Professional quality cameras, which, for now we’ll define as the newest DSLRs on the market, have many great features. On the Craftsy photography blog, I have written about what to look for and the most necessary features to have in a DSLR in a previous post. Here, I'll cover the five most over-hyped features. These are the things that likely do not matter too much to the typical serious DSLR user.
The symbols on this camera represent the automatic modes.
1. Automatic modes
The serious photographer does not use these functions. If you have a good handle on shutter speed, aperture and ISO, you will be using the manual mode or the aperture priority or shutter priority modes. DSLRs that have a “landscape” mode, a “portrait” mode or a “sports” mode do all the thinking for you. These modes take all the control away from the photographer and make judgments on speed and light that the photographer should be making. You may get a good image using one of these modes, but you’re more likely to get a good image if you use your mind and your artistic eye to thoughtfully create a compelling image rather than letting the computer do it for you.
2. Autofocus points
It is certainly helpful to have more autofocus points in some specific situations, like when your camera is moving and your subject is moving and the camera is slow to autofocus. But most of the time, you will have time to set a focus point or prefocus to get your subject sharp. No one will be able to look at your image and be able to tell whether you were using 61 autofocus points or 9 autofocus points. It may be slightly more convenient to have additional points, but it isn’t worth breaking your budget over it.
3. Built-in flash
There’s a reason built in flashes are only put on low-end DSLRs. They produce a poor quality of light and are only helpful when you have (literally) nothing else to light your image with. I would use a cell phone LCD as a light before I’d use a built in flash. The light is small and almost straight on your subject, creating hard, awkward illumination. Whether or not the camera has a built-in flash, you’re going to want to buy an external flash to use on or off of the camera to improve the quality of the light.

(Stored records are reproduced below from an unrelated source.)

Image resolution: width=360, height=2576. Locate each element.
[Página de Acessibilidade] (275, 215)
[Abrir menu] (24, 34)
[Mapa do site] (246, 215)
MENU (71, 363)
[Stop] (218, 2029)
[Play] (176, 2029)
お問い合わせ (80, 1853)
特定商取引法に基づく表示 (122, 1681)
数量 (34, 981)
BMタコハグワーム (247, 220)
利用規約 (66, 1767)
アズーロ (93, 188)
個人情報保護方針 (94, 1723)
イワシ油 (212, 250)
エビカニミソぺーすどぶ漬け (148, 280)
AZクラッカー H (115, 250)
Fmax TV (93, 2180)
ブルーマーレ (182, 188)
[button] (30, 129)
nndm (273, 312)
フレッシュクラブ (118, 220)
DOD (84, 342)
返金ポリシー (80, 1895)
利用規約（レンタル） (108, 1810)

4. Maximum burst speed and maximum shutter speed
The maximum burst is the number of photos you can fire consecutively before the camera’s processor gets bogged down and the burst speed is how many photos per second you can take. The majority of the time you won’t max out on either with modern DSLRs. Maximum shutter speed is how quickly the shutter will open and close on the fastest setting. Every modern DSLR is fast enough for the typical user. The people concerned with the burst stats and max shutter speeds are taking photos of fast moving objects, like sports or wildlife. If you don’t have a really fast (read expensive) lens, you won’t be getting many good sports or wildlife photos anyway, so start there.
5. HD video
It is very cool that many DSLRs, even the lower-end ones, offer high definition video functions. It’s the high-definition part that get’s over-hyped. On all modern DSLRs, the sensors are big enough that only part of it gets used to capture HD quality video. You really only need a little over 2 megapixels to get HD quality and every DSLR sensor I know about far exceeds that. The more important part is that the camera’s processor can record those 2 megapixels at 30 times a second if your video frame rate is a standard 30 frames a second. Again, all modern DSLRs are capable of this, so it’s now becoming a standard feature.